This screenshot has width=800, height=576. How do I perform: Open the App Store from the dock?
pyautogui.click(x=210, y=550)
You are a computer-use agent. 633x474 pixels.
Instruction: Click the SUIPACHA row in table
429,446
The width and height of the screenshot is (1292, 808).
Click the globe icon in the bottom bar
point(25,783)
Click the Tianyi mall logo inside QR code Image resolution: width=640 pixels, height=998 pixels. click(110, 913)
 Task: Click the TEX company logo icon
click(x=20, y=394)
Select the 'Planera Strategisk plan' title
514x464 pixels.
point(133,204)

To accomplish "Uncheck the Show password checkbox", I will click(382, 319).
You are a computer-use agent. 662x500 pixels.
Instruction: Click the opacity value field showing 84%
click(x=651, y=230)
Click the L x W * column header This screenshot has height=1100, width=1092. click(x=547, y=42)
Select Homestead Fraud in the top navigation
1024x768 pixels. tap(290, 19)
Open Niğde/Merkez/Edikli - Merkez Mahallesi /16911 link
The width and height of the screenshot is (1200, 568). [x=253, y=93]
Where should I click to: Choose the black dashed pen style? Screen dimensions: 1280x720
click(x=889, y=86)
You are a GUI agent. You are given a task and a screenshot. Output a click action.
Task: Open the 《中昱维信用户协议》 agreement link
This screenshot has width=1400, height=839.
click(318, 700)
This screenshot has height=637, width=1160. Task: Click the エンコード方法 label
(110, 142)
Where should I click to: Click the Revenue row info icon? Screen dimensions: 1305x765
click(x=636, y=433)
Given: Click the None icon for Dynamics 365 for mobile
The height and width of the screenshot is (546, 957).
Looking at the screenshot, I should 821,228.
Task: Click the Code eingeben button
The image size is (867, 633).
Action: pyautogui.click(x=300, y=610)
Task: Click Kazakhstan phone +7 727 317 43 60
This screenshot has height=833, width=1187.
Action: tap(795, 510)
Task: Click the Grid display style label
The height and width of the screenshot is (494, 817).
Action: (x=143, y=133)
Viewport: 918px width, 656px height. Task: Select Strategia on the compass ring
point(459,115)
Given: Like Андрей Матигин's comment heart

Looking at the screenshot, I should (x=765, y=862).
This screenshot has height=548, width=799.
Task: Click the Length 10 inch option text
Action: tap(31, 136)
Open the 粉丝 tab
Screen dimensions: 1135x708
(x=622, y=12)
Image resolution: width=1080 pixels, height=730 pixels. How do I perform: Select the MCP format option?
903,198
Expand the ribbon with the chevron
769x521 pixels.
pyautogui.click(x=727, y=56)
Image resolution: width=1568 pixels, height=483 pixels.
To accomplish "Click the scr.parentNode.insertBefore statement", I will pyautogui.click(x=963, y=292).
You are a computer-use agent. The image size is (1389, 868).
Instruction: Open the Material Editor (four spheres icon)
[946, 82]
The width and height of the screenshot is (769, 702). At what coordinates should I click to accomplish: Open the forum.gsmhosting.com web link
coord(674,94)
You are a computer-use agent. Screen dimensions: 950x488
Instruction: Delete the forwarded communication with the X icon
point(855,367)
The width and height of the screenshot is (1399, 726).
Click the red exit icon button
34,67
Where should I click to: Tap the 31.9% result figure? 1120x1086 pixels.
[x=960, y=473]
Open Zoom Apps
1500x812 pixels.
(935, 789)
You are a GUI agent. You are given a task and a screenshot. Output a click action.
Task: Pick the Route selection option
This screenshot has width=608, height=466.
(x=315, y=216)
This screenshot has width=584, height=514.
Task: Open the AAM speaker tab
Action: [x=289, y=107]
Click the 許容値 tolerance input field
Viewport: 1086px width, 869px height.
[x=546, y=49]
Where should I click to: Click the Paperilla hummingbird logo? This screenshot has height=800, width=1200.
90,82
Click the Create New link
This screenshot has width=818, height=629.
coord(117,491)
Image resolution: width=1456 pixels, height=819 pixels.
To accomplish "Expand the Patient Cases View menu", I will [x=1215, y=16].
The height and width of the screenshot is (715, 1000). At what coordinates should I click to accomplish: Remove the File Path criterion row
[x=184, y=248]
————
** Problem requirements **
Please write out the lines that run from the one with "The height and width of the screenshot is (715, 1000)." to the end of the records, both included, exactly as they appear.

** Exercise result **
The height and width of the screenshot is (715, 1000). At what coordinates should I click to accomplish: Remove the File Path criterion row
[x=184, y=248]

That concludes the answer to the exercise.